How to complete this task:
Provide the number of lines below that include "computer", without any other words.

(Dataset items)
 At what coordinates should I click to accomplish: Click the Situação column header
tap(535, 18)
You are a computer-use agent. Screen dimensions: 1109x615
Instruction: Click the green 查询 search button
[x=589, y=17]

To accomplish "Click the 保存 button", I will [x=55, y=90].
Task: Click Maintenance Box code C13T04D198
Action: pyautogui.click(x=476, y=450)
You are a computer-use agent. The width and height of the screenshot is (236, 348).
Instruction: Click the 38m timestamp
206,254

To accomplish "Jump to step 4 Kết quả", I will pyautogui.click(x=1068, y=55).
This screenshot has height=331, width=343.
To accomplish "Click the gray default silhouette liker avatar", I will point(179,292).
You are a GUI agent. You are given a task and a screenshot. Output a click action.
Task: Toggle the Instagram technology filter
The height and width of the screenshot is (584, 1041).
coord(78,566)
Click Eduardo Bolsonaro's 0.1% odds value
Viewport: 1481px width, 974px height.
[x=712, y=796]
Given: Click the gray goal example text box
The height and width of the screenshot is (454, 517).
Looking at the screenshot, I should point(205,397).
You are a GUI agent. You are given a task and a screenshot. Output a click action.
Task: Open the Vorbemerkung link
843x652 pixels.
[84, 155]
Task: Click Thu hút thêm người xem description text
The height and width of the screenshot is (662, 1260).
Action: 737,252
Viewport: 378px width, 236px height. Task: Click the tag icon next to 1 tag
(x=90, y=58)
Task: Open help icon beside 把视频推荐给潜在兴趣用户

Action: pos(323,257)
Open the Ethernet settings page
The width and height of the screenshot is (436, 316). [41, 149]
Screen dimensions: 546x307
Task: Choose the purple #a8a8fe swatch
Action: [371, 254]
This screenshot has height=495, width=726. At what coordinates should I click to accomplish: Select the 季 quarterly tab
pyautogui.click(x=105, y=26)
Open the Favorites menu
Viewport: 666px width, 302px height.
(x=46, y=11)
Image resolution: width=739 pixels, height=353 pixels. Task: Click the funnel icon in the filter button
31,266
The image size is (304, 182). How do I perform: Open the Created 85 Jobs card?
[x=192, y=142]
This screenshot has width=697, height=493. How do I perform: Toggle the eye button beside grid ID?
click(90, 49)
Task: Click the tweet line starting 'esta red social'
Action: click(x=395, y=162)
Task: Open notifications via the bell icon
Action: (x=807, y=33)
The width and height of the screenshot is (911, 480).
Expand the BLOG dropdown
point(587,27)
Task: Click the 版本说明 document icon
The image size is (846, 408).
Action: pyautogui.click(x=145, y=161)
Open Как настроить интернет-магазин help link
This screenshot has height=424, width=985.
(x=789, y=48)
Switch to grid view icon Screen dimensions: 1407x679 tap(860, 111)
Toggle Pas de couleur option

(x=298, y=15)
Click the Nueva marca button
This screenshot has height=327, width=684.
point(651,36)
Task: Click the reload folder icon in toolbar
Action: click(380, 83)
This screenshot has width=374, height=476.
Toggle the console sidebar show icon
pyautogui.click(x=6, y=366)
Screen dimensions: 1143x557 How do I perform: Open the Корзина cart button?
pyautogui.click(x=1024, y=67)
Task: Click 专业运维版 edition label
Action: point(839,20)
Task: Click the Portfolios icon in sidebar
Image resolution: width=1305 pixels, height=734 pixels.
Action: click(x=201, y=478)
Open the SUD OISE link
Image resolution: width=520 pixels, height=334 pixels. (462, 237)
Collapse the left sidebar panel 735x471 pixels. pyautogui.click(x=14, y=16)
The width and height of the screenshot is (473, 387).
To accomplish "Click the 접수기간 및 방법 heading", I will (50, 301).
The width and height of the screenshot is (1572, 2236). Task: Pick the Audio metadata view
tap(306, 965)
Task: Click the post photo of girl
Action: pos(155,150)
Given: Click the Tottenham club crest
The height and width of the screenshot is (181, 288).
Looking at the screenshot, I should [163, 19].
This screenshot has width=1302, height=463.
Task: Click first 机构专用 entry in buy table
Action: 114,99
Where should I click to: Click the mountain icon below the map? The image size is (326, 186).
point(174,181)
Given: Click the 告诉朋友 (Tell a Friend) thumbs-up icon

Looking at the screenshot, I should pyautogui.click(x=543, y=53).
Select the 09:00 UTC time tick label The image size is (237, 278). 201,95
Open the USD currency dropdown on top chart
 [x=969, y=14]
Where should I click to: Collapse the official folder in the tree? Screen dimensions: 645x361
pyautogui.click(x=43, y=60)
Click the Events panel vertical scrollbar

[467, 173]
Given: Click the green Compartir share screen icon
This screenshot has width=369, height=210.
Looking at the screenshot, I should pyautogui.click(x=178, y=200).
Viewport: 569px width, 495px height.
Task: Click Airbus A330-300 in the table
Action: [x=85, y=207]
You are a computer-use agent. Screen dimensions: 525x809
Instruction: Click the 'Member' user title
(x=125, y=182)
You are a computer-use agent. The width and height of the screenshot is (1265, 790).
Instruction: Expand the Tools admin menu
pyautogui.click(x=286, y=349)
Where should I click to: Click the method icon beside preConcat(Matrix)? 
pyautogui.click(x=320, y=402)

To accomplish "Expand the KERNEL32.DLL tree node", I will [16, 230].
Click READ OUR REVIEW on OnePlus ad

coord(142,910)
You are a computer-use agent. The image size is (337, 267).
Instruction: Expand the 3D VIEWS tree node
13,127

Result for this task:
5